Third, investors should be wary of putting their money into unfamiliar products - offshore banking being a good example of how to erode wealth even as you buy the blarney that it offers you a tax-free haven for your cash.
The institutions that seductively tout their services to itinerant workers may safeguard your money; but they do very little to make it grow. The interest they pay on deposits can be laughable - they rely on the sleight of hand that has you believing that saving on tax is more important than inflation-beating returns.
So choose your bank wisely, and make sure you are aware of what investment products it offers, if you decide to use it as a guardian of your long-term financial security.

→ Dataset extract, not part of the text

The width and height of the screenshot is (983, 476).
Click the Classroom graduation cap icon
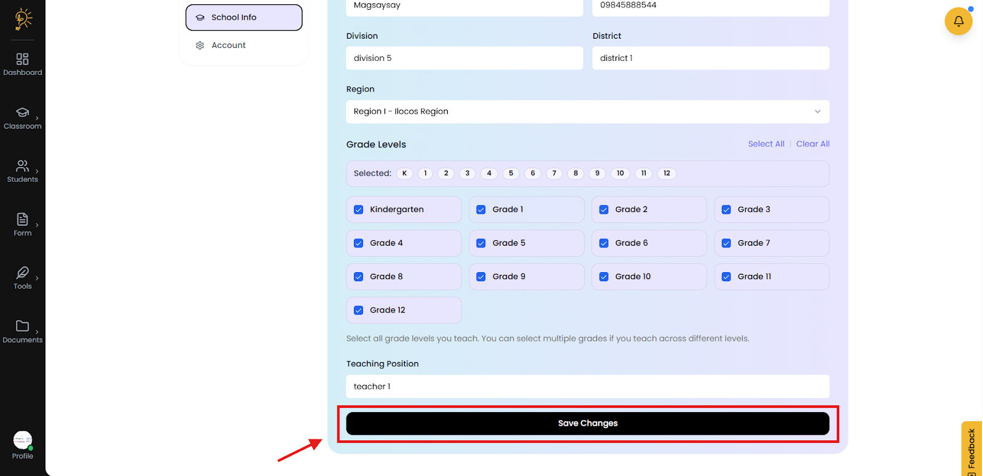tap(22, 112)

But, this does not mean ignoring a foreign-based opportunity when it stares you in the face. Many investors made a killing in the heady days of the Dubai property boom. And as it surely must, the trend will once again swing in favour of the region's property sector. For offshore workers, proximity to such opportunities is worth taking advantage of.
Even so, many an expat has war stories of fortunes made and lost in the Gulf, Hong Kong, the Americas and elsewhere. These are worth listening to. The rules of investing in a foreign country are frequently opaque and invisible to the outsider. When things go wrong, they can leave your finances in ruins.
For this reason alone its often simpler to plan your retirement back home, even if you do have your eye on a dotage spent in a more exotic setting. And given the transient nature of working abroad, its good to know that there's a corner of the world where your wealth is quietly growing, even as you shift around from place to place to earn your living.
Gavin du Venage is a business writer and entrepreneur based in South Africa.